▸ **ENTRIES PROVIDED**:

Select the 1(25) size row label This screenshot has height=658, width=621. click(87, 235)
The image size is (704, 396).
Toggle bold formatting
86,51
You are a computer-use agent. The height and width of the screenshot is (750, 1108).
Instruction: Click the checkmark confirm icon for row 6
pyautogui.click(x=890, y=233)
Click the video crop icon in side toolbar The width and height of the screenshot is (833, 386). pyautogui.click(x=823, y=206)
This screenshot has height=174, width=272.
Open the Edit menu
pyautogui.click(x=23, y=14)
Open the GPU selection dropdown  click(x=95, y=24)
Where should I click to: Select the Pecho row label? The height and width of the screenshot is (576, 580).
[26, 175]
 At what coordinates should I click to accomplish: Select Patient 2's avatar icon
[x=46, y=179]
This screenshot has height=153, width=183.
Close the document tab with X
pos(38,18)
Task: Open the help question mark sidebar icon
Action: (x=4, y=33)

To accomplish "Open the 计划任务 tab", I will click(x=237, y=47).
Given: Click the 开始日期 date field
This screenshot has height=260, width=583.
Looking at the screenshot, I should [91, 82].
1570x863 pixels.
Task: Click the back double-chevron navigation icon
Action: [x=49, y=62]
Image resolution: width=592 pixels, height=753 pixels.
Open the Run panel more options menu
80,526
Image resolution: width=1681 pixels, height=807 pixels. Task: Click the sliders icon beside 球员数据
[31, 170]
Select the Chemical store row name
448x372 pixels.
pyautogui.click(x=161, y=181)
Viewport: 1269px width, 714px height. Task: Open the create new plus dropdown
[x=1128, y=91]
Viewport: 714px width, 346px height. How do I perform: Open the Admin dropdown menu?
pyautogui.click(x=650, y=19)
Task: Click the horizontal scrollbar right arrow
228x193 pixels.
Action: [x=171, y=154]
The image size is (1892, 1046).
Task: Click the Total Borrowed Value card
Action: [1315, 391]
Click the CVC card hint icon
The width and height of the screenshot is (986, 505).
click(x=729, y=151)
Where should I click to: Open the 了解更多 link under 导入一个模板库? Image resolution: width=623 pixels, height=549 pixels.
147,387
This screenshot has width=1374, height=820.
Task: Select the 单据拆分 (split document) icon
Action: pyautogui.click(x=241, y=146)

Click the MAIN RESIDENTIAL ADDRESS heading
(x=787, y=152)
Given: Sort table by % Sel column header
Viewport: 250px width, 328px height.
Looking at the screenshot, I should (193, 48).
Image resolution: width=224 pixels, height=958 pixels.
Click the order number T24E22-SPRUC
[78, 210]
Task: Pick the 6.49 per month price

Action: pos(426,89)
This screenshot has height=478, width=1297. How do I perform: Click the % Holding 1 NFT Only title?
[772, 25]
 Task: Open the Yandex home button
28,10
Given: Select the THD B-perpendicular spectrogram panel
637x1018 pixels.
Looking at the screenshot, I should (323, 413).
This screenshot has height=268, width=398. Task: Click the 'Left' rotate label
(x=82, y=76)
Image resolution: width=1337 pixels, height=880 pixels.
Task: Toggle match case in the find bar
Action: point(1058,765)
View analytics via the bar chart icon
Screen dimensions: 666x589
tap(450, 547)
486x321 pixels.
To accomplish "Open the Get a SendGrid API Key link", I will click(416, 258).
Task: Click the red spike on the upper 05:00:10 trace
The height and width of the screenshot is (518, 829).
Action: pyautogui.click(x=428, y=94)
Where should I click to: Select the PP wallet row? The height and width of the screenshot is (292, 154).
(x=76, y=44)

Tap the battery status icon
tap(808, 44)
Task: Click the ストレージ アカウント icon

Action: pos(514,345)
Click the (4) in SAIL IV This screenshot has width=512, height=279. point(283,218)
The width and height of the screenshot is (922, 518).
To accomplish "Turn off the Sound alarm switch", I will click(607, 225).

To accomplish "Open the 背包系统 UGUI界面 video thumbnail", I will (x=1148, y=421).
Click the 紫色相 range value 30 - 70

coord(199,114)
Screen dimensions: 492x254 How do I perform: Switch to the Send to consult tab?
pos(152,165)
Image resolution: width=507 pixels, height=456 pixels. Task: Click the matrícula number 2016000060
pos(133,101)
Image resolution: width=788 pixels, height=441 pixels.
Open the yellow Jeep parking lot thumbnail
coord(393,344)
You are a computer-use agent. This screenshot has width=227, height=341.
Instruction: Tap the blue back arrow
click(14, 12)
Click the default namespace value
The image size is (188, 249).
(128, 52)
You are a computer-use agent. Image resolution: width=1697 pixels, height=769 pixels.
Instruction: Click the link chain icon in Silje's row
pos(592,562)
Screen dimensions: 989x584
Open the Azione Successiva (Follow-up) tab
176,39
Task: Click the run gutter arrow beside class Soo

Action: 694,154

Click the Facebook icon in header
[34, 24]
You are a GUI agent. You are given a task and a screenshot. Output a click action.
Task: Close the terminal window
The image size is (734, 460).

▸ **DIRECTIONS**:
Count how many of the lines above contain the string "size", treating uppercase and lowercase as different. Reply with the number alone.

▸ **OUTPUT**:
5